Il participa activement à la mutation du dadaïsme en surréalisme. Ses recueils majeurs (Mourir de ne pas mourir, Capitale de la douleur) sont autant de contributions fondamentales à la nouvelle esthétique. Poète d'images, il privilégia toujours la vue : « la vue est patrie parfaite ». Son amour pour la peinture fit de lui un collectionneur averti et un auteur de textes inspirés par les peintres (notamment Picasso à partir de 1935) et leurs œuvres. Il réalisa de nombreux ouvrages avec des artistes, reconnus ou pas.

Pendant la guerre, Zervos devint l'un de ses éditeurs, publiant Le Livre ouvert (octobre 1940) et Le Livre ouvert II (janvier 1942), recueil dédié à Picasso, « ami sublime ». Paul et Nusch Éluard vinrent à Vézelay en septembre 41 et y séjournèrent du 15 janvier au 15 mars 42, tantôt chez les Zervos, tantôt à l'Hôtel du Cheval blanc.
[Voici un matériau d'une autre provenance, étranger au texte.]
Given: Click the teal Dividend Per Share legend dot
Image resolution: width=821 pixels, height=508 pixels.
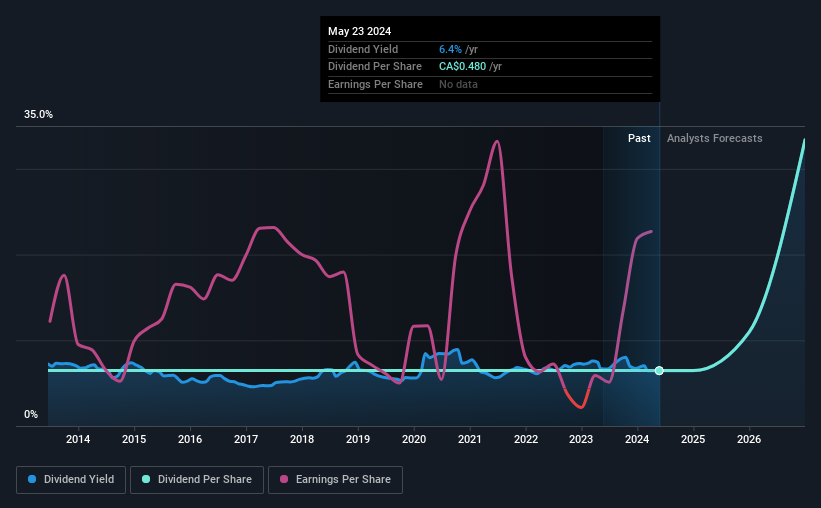Looking at the screenshot, I should click(146, 479).
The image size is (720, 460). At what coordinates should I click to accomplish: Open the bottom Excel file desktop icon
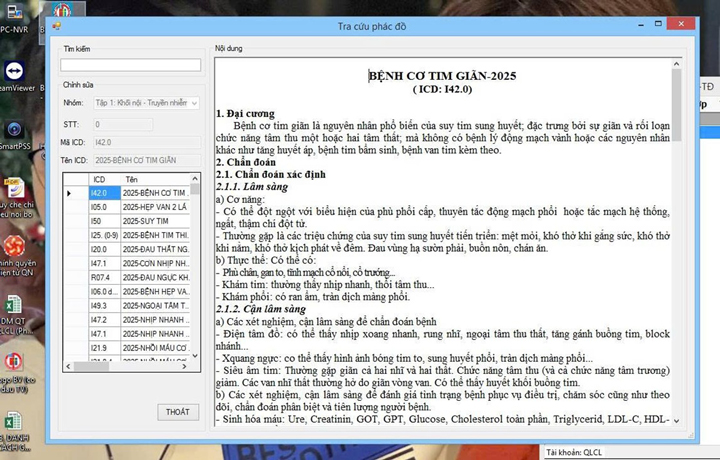[x=14, y=422]
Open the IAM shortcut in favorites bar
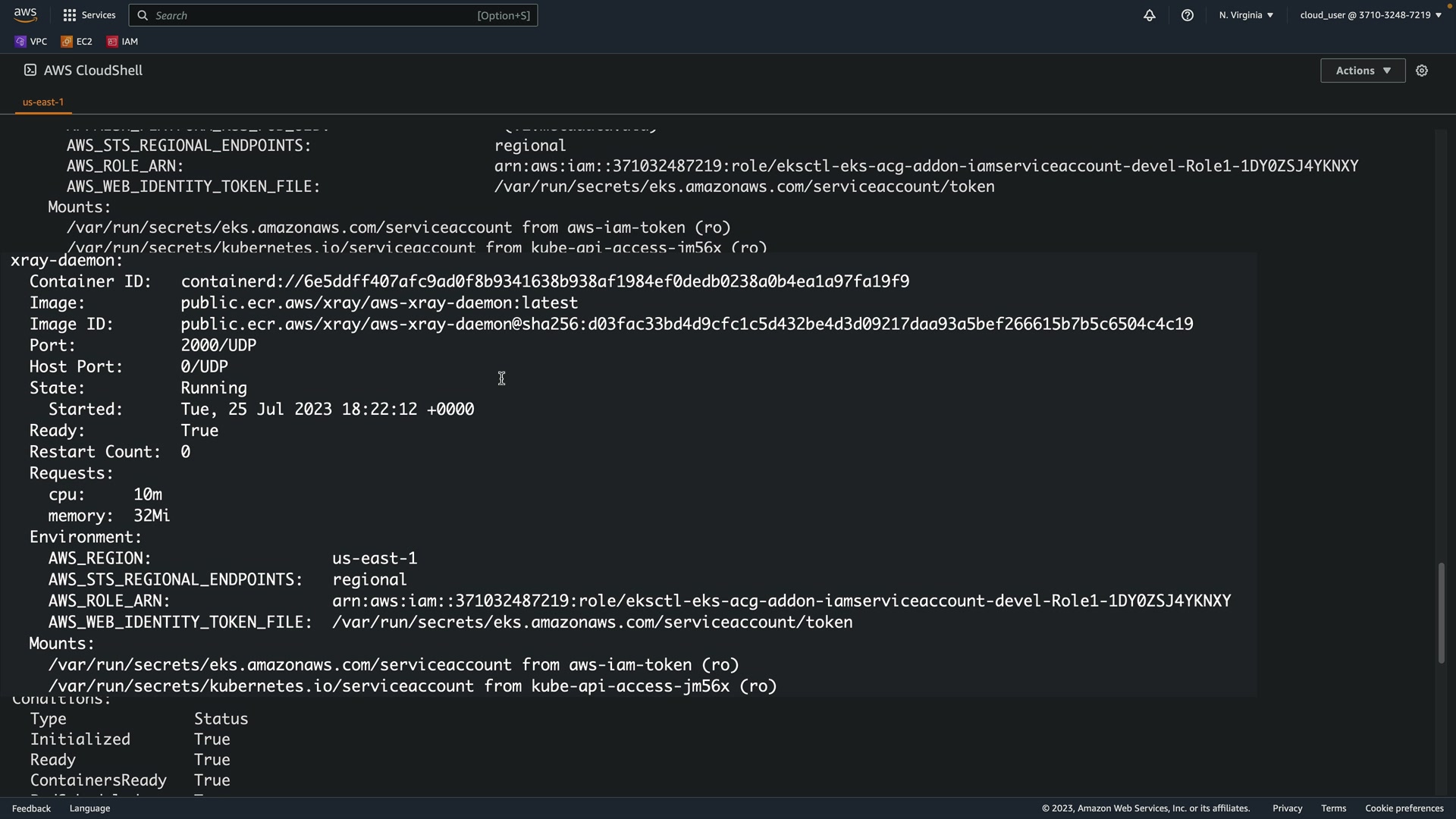1456x819 pixels. pos(123,42)
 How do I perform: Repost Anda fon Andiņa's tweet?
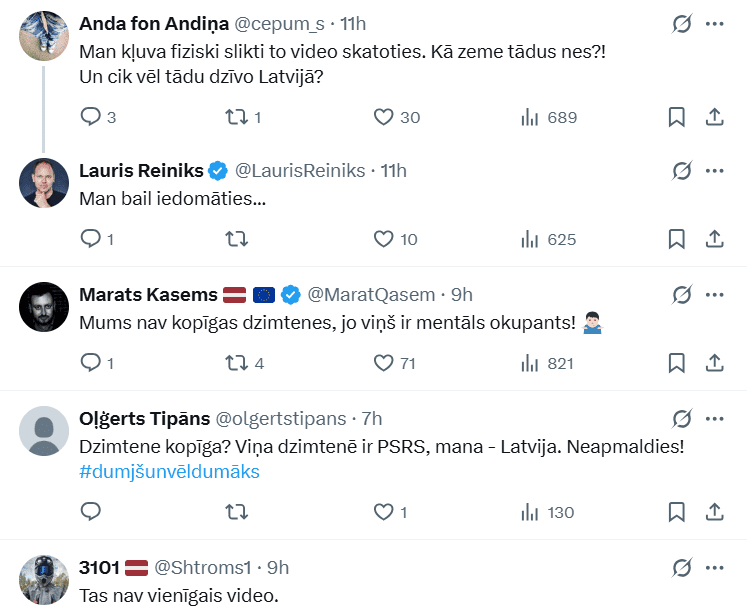pos(236,117)
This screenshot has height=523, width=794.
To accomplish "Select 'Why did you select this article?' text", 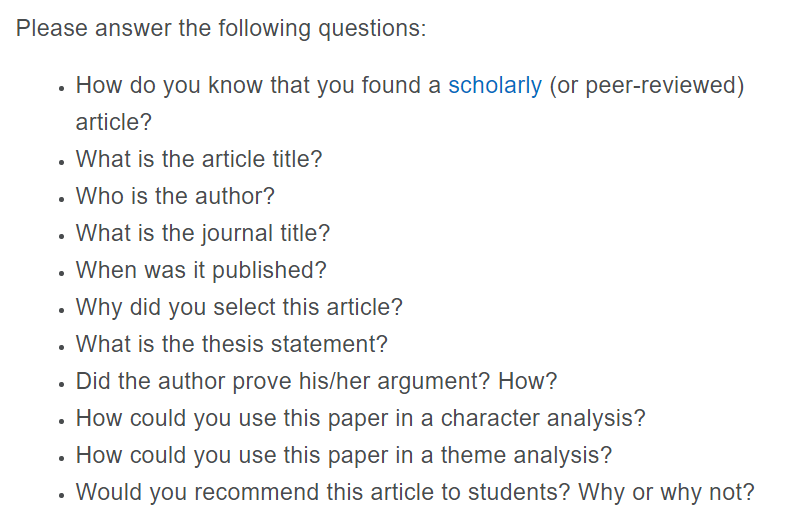I will 240,307.
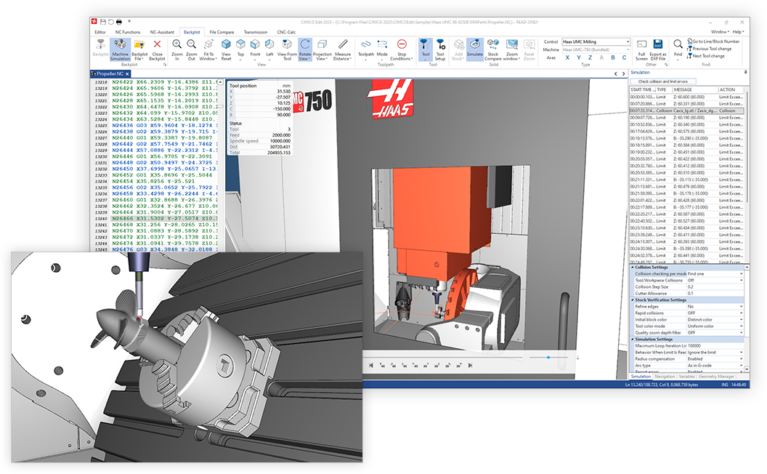Open Machine Simulation in the Backplot ribbon
The width and height of the screenshot is (767, 474).
point(120,47)
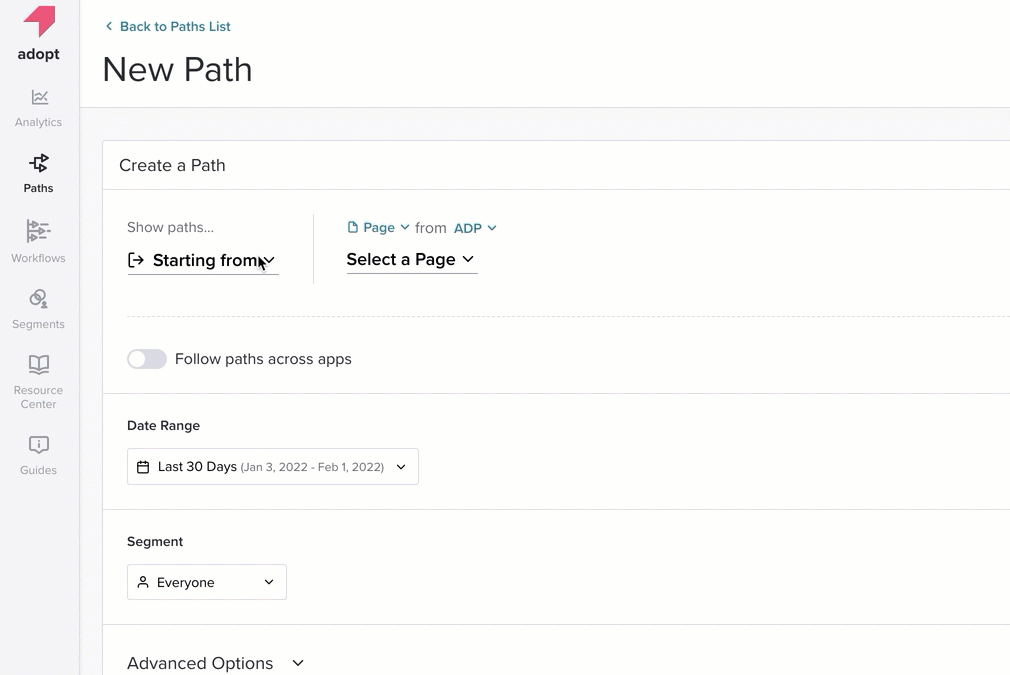The image size is (1010, 675).
Task: Open the Resource Center icon
Action: 38,366
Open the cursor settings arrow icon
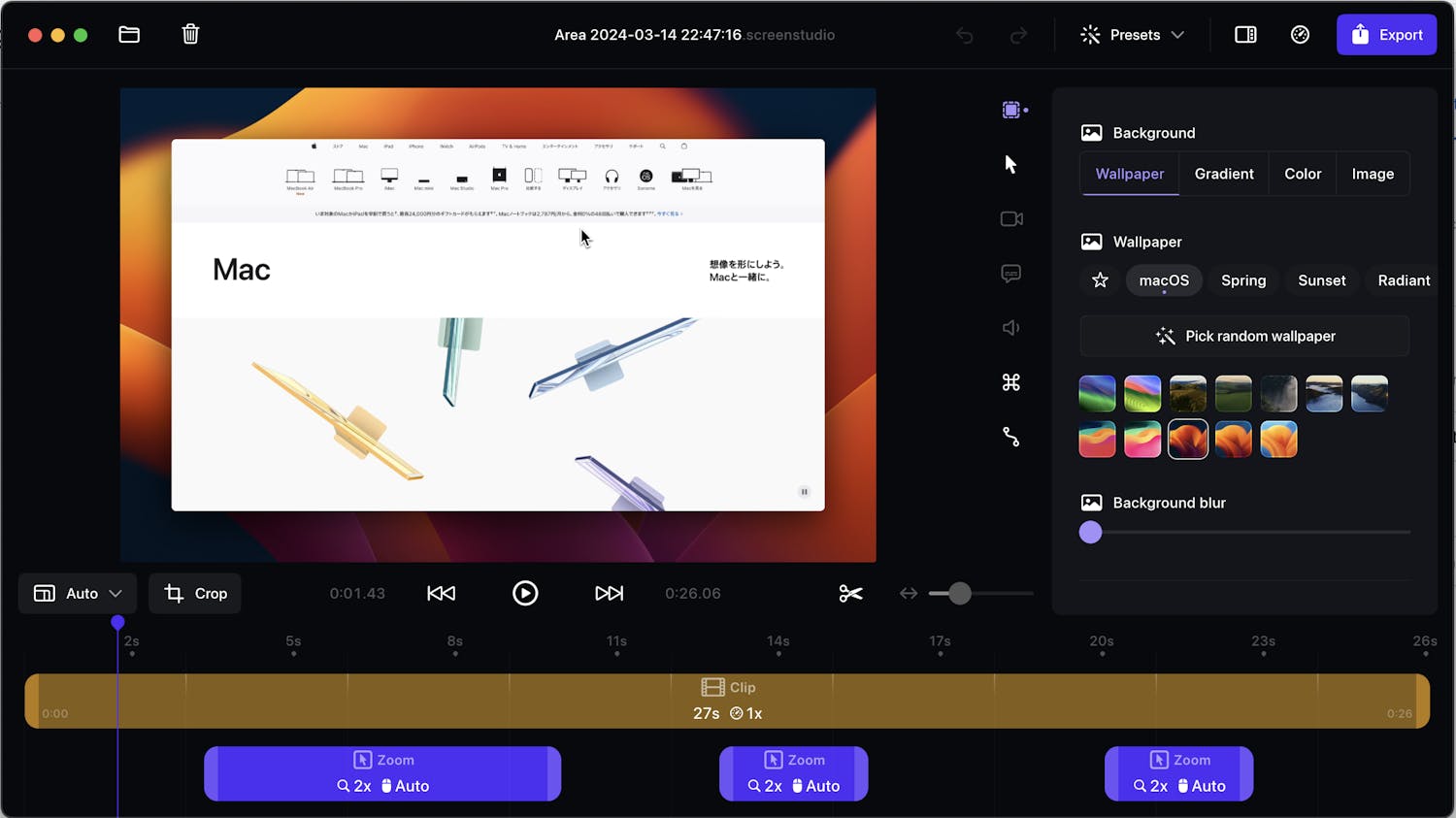 tap(1010, 164)
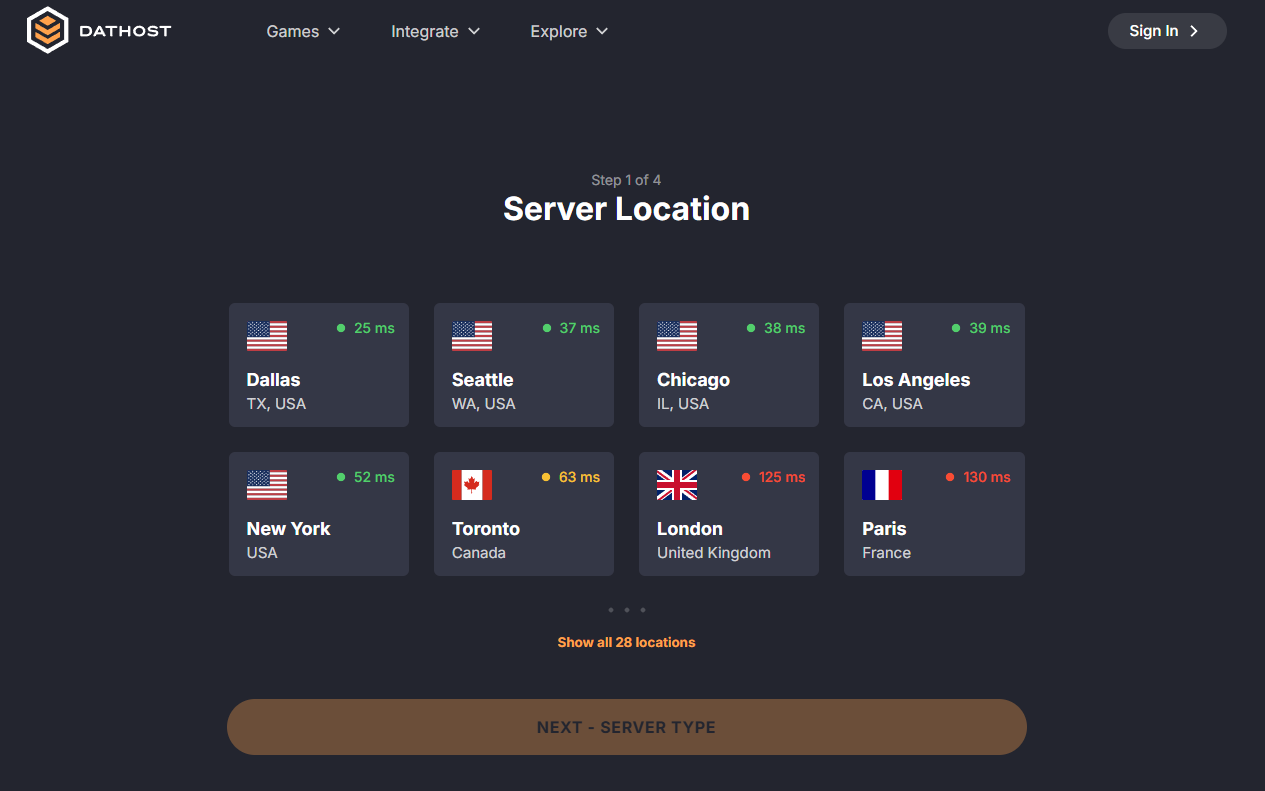Click the UK flag on the London card
This screenshot has height=791, width=1265.
(x=677, y=486)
Selon une légende propagée par les Zervos eux-mêmes, le poème « Une seule pensée » (publié en juin 42 par Max-Pol Fouchet dans sa revue Fontaine, à Alger), devenu « Liberté », aurait été écrit à Vézelay. L'engagement du poète dans la Résistance conduisit les Zervos à faire de même. Le premier acte fut la publication par Zervos (sans nom d'éditeur ni achevé d'imprimer) de La Dernière nuit, suite de sept poèmes de résistance d'Éluard tirée à 65 exemplaires sous un frontispice dessiné et gravé par Henri Laurens. Ensuite, les Zervos cachèrent le couple Éluard dans leur hôtel particulier de la rue du Bac à Paris.

En octobre 1946, après la mort de Nusch, Zervos publia Le Temps déborde, hommage du poète à sa compagne illustré de photographies de Dora Maar et de Man Ray. Devenu stalinien, Éluard s'éloigna ensuite du cercle des Zervos.